BIBLE: Psalm Chapter 3 – Headline “Drowning in a Sea Of People”

Words in italic type have been added for clarity. They are not found in the original Hebrew or Aramaic.

Home Page: Quantum Study Bible

Psalm 3

What should I learn from this chapter?

  • As David, so Jonah, so Jesus

The Lord Helps His Troubled People

A Psalm of David when he fled from Absalom his son.

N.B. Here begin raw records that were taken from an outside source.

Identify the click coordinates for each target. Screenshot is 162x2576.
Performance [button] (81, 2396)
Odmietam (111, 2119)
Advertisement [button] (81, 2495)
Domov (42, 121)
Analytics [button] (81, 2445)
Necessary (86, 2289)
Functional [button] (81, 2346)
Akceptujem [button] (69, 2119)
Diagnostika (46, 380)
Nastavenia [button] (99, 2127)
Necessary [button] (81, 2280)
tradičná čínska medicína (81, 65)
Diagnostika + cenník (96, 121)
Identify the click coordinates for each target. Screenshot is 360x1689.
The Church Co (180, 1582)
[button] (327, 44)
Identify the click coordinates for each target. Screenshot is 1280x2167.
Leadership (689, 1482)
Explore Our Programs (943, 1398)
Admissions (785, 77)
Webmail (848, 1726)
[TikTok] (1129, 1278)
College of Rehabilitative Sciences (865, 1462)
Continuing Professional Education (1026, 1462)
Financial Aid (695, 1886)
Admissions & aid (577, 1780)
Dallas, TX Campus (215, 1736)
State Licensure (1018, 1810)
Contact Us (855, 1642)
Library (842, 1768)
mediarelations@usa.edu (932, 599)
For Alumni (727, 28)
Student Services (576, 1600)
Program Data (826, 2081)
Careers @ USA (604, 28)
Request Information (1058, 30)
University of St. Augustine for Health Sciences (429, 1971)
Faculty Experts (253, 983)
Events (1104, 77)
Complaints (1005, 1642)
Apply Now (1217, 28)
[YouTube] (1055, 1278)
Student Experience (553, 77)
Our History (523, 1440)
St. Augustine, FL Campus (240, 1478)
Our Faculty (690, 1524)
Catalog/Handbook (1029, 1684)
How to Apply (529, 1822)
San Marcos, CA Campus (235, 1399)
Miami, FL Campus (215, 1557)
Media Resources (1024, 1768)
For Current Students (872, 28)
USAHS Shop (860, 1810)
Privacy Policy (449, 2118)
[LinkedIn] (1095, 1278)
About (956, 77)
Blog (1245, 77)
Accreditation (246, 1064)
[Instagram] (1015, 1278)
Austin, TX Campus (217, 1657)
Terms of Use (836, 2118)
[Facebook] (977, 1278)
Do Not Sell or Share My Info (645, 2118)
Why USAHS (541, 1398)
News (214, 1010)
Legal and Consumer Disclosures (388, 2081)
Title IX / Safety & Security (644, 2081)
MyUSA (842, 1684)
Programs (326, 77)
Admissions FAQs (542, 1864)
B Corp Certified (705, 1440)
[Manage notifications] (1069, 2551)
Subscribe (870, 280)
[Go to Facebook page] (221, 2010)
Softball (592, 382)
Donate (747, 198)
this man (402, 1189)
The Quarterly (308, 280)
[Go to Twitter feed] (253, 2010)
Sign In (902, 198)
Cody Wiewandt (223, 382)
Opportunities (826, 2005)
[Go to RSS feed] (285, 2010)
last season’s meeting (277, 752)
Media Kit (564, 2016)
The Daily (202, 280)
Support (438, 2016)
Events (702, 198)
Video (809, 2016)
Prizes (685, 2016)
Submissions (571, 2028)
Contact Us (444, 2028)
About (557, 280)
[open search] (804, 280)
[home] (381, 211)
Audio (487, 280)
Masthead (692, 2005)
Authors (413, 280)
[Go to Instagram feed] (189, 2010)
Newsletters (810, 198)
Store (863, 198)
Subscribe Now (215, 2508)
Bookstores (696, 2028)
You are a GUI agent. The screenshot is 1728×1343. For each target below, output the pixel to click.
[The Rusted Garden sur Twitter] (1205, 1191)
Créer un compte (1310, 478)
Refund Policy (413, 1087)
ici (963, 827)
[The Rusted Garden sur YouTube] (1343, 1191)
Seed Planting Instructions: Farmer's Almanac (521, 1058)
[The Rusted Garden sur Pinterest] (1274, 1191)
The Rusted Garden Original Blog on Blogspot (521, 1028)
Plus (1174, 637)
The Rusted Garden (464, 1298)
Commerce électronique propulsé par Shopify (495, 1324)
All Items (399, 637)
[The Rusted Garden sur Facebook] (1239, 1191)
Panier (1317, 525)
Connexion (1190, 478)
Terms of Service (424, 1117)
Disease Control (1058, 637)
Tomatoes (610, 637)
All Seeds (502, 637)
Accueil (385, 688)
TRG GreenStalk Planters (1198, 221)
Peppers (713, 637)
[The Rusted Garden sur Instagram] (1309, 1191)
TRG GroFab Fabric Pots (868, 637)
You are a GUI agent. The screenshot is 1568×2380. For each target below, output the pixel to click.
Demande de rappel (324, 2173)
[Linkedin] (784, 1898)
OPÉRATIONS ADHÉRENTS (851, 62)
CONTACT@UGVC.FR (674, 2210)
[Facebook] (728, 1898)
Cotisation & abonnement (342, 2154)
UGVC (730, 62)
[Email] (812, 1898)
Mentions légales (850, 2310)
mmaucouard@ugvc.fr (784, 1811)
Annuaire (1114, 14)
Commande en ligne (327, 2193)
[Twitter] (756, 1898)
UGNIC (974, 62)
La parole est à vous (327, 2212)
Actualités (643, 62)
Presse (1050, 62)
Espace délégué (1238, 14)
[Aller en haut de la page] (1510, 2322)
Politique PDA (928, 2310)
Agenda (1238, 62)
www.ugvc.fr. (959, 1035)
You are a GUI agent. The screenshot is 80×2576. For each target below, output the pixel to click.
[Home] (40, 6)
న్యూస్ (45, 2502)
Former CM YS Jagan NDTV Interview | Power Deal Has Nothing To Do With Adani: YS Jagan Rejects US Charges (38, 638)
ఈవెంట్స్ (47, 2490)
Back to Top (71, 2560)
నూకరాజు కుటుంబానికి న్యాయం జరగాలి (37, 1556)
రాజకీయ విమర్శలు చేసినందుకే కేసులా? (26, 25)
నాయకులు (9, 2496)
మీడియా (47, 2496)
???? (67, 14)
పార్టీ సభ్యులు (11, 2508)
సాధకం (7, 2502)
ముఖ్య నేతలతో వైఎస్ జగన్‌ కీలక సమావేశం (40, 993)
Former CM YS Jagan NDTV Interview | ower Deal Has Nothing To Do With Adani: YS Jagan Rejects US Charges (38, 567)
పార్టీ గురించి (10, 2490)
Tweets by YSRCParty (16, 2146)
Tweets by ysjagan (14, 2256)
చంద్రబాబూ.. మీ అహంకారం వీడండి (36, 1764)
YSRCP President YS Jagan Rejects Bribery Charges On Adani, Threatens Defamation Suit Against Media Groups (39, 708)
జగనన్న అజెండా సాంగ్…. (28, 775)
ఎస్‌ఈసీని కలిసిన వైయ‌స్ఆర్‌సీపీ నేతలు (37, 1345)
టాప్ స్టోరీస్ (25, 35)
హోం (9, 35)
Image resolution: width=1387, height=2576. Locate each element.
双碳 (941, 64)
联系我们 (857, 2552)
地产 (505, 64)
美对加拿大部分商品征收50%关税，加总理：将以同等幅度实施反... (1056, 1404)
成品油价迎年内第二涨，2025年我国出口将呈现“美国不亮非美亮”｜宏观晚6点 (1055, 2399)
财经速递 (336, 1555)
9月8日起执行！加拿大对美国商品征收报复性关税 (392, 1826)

Psalm 3:1 Lord (Yᵊhōvâ), how they have increased who trouble me!
Many are they who rise up against me.
  • Prophetic of Jesus. David’s life and writings often parallel, becoming prophetic, of Jesus. To “rise up” is metaphorical of a sea of people, people who rise like waters which threatened to drown the writer.
  • 2 Samuel 22: 1,47-49 David spoke to the Lord the words of this song (2 Samuel 22), on the day when the Lord had delivered him from the hand of all his enemies, and from the hand of Saul.
    • 47“The Lord lives! Blessed be my Rock! Let God be exalted, The Rock of my salvation!
      48 It is God who avenges me, And subdues the peoples under me;
      49 He delivers me from my enemies. You also lift me up above those who rise against me; You have delivered me from the violent man.
Psalm 3:Many are they who say of me,
There is no help for him in God (‘ĕlōhîm-plural for God).” Selah

Like King David, Jesus also experienced the threat of His enemies:

  • Luke 23:35 And the people stood looking on. But even the rulers with them sneered, saying, “He saved others; let Him save Himself if He is the Christ, the chosen of God.”
Psalm 3:But You, O Lord (Yᵊhōvâ), are a shield (Lit. around) for me,
My glory and the One who lifts up my head.
  • The word “but” means “the flipside is”. David knows the truth and will proclaim it.
  • God is the “lifter of our heads”.
    • If you want to pick up trash in your life, look down.
    • If you want to absorb the Sonshine, look up.
Psalm 3:I cried to the Lord (Yᵊhōvâ) with my voice,
And He heard me from His holy hill. Selah
  • David uses his voice to cry to God. To cry out has a personal application for man; let us use our voices to cry out to God so that our voice can attest to God’s salvation in the same way Lazarus was risen from the dead as a visual attestation of God’s power to raise men from the dead.
  • Psalm 2:6 “Yet I have set My King On My holy hill of Zion.”
Psalm 3:I lay down and slept; I awoke, for the Lord (Yᵊhōvâ) sustained me.
  • King David slept in peace amid the fear as Jesus did in the boat during a threatening storm.
  • Matthew 28:23 Now when He got into a boat, His disciples followed Him. 24 And suddenly a great tempest arose on (the sea, so that the boat was covered with the waves. But He was asleep. 25 Then His disciples came to Him and awoke Him, saying, “Lord, save us! We are perishing!” 26 But He said to them, “Why are you fearful, O you of little faith?” Then He arose and rebuked the winds and the sea, and there was a great calm. 27 So the men marveled, saying, “Who can this be, that even the winds and the sea obey Him?”
  • Again, the sea is a sea of people metaphorically and the storm is the effect of Satan in the midst of people stirring them up and causing them to boil and “rise up”.
Psalm 3:I will not be afraid of ten thousands of people
Who have set themselves against me all around.
  • Strong leaders surrounded Jesus at the cross.
    • Psalm 22:12 Many bulls (leaders) have surrounded Me; Strong bulls of Bashan (a place of giants) have encircled Me.
Psalm 3:Arise, O Lord (Yᵊhōvâ) ;
Save me, O my God (‘ĕlōhîm)!
For You have struck all my enemies on the cheekbone;
You have broken the teeth of the ungodly.

Good vs Ungodly.

Psalm 3:Salvation belongs to the Lord.
Your blessing is upon Your people. Selah

  • Jesus’ name in Hebrew is Yehoshua (Yeh-HO-shoo-ah), which, over time, became contracted to the shorter Yeshua (Yeh-SHOO-ah). Yehoshua, and therefore Yeshua as well, means “the Lord is salvation”
  • Therefore; one can substitute the word “salvation” for “Yeshua”, not only in Psalm 3:8 but elsewhere in scripture. Yeshua is the Hebrew word for Jesus in Greek.